* _Problem to solve_:
Pull out every line below that contains the word "Instruction", copying each one in full.

* _Data_:
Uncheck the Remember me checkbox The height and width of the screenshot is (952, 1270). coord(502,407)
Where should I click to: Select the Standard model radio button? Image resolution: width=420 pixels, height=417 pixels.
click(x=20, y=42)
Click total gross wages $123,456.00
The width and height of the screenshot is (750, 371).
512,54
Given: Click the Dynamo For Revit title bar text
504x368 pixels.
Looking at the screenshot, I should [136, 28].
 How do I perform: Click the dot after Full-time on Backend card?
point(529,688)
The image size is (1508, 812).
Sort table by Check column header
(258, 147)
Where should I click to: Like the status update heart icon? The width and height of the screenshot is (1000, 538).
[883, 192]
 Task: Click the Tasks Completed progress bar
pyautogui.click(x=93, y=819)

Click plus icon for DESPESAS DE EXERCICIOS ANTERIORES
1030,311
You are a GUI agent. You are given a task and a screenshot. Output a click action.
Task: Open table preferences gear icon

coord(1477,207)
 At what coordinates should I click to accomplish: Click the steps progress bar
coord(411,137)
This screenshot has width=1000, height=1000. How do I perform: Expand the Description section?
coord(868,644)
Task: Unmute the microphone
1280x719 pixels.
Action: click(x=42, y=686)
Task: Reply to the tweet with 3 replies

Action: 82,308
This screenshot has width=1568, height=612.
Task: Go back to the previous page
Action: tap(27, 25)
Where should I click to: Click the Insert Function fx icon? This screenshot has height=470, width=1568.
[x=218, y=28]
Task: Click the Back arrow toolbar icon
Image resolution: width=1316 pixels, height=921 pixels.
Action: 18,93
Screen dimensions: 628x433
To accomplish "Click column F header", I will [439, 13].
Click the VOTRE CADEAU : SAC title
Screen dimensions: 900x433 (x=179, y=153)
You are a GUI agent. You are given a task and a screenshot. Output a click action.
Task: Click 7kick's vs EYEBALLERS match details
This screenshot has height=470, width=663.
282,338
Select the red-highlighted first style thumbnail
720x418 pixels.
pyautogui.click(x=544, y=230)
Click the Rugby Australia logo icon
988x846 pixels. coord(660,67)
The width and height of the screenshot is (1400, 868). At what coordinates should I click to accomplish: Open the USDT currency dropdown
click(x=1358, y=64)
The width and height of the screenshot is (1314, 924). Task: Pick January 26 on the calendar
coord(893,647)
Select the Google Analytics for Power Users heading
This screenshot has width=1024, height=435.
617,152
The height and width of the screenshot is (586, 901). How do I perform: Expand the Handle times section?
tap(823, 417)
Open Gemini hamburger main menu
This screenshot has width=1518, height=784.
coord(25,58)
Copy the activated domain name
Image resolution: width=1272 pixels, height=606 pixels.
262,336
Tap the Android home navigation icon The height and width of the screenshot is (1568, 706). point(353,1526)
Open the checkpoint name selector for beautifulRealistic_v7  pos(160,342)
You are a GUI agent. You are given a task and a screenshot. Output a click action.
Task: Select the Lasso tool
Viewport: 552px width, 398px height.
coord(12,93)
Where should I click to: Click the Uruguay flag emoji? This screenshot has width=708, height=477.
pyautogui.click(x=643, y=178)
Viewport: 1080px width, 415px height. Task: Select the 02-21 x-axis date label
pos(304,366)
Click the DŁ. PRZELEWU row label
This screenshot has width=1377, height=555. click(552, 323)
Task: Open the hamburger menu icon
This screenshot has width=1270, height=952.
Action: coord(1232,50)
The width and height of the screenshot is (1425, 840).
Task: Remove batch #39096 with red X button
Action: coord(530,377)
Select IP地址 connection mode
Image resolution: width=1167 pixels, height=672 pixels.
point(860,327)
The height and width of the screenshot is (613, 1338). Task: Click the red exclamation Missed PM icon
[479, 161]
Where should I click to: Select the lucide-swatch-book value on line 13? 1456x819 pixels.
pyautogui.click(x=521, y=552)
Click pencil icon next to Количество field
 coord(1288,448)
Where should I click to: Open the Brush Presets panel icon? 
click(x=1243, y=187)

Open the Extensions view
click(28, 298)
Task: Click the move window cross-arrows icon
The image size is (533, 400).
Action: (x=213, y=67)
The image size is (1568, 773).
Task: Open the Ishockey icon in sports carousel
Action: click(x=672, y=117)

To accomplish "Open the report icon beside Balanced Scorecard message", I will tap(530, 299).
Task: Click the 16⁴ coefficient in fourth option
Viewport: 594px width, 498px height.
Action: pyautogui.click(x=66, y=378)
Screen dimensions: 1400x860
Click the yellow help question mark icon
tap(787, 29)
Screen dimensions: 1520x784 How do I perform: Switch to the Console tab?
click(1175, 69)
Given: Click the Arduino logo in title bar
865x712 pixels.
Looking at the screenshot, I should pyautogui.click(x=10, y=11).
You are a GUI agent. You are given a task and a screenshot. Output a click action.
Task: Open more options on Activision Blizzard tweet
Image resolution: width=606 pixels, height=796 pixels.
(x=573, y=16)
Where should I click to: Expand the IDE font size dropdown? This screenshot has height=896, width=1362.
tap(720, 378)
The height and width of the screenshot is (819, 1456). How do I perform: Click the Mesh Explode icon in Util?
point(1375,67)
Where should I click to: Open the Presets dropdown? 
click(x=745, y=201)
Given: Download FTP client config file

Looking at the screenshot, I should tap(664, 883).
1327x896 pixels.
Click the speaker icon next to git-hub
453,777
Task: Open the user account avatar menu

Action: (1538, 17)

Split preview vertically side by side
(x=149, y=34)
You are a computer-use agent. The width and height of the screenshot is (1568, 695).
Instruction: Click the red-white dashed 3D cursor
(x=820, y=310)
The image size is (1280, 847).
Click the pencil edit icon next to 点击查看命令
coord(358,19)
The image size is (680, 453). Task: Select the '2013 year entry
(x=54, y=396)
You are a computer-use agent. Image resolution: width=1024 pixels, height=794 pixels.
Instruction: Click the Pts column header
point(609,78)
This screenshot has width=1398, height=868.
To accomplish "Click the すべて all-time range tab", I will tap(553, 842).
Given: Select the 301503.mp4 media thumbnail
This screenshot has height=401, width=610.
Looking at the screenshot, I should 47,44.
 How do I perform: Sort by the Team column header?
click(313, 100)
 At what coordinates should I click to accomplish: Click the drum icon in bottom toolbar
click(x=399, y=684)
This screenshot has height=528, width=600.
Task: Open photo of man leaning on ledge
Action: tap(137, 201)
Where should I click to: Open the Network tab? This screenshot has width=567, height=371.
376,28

* _Answer below_:
Instruction: Click the red-white dashed 3D cursor
Instruction: Click the Pts column header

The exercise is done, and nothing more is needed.